Overall, the completion rate of items on the questionnaires was very good. All questions had missing data rates of < 10%, with the exception of:
-
question A4 at baseline (current employment status – missing data rate, 16%)
-
question B7 at baseline (the way in which each illness limits activity – missing data rate, 11%).
Adverse events and breaches
There were no adverse events.
There was one serious breach that was reported to the sponsor and ethics committee. This breach occurred at the follow-up RN visit at 4 months, when a participant had answered positively on question 9 (question on suicidality) of the PHQ-9. This should have triggered the RN to act according to the suicide ideation protocol. This did not happen and the error was detected when data were entered onto the database. The participant was immediately contacted by Heather Burroughs; the participant stated that he had sought help from his GP and felt that he was improving. Heather Burroughs obtained consent from the participant to contact their GP and spoke to the GP, who advised that the practice were aware of this participant’s mental health needs and that the participant had consulted and had been prescribed suitable medication within the time period of the suicidal ideation being identified. The chief investigator was notified.
The sponsor and ethics committee were satisfied that this breach had been dealt with appropriately.
Summary
Six general practices were recruited, agreeing to recruit older people to the study.
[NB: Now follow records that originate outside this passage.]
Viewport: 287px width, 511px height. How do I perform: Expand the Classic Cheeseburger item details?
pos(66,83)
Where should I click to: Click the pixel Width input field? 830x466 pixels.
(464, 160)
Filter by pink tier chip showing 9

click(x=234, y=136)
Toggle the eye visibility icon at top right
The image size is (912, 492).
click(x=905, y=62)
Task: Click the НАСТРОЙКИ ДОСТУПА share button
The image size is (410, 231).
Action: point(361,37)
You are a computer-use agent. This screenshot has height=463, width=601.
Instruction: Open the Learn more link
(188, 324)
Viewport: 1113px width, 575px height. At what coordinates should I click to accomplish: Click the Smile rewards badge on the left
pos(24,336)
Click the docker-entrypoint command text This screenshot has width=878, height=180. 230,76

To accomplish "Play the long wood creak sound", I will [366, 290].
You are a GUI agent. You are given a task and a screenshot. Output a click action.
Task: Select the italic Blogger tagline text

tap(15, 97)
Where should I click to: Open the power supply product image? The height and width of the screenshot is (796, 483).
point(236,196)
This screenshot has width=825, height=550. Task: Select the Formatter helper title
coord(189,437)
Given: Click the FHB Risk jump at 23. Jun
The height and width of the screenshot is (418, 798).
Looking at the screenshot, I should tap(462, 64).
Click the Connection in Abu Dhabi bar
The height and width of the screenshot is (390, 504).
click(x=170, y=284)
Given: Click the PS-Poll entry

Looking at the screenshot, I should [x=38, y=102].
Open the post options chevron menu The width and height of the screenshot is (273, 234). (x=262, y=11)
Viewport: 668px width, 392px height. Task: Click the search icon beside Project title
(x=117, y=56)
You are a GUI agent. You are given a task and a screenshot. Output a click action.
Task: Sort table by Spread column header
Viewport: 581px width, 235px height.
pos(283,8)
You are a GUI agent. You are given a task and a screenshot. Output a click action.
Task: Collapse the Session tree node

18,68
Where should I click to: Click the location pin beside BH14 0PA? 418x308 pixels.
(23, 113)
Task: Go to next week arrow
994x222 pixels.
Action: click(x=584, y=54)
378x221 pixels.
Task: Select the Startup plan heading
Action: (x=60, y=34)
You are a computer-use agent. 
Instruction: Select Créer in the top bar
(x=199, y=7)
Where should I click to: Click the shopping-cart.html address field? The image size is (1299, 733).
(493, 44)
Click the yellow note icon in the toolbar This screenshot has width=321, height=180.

Recruitment of participants had been planned to take place over a 9-month period but, owing to delays in ethics and HRA approvals, this was reduced to a 5-month recruitment period between February and June 2017. Owing to limited capacity in the CRN and CTU, mailings were restricted to four practices. There were 3762 initial mailings, with 1267 returned questionnaires. There was a response rate of 33% (against a predicted response rate of 40%).
The participants recruited to the study had high levels of psychological and physical morbidity. Almost half the participants reported that they were taking tablets for low mood or stress, suggesting that they are consulting primary care but that their mood problems are not being adequately managed.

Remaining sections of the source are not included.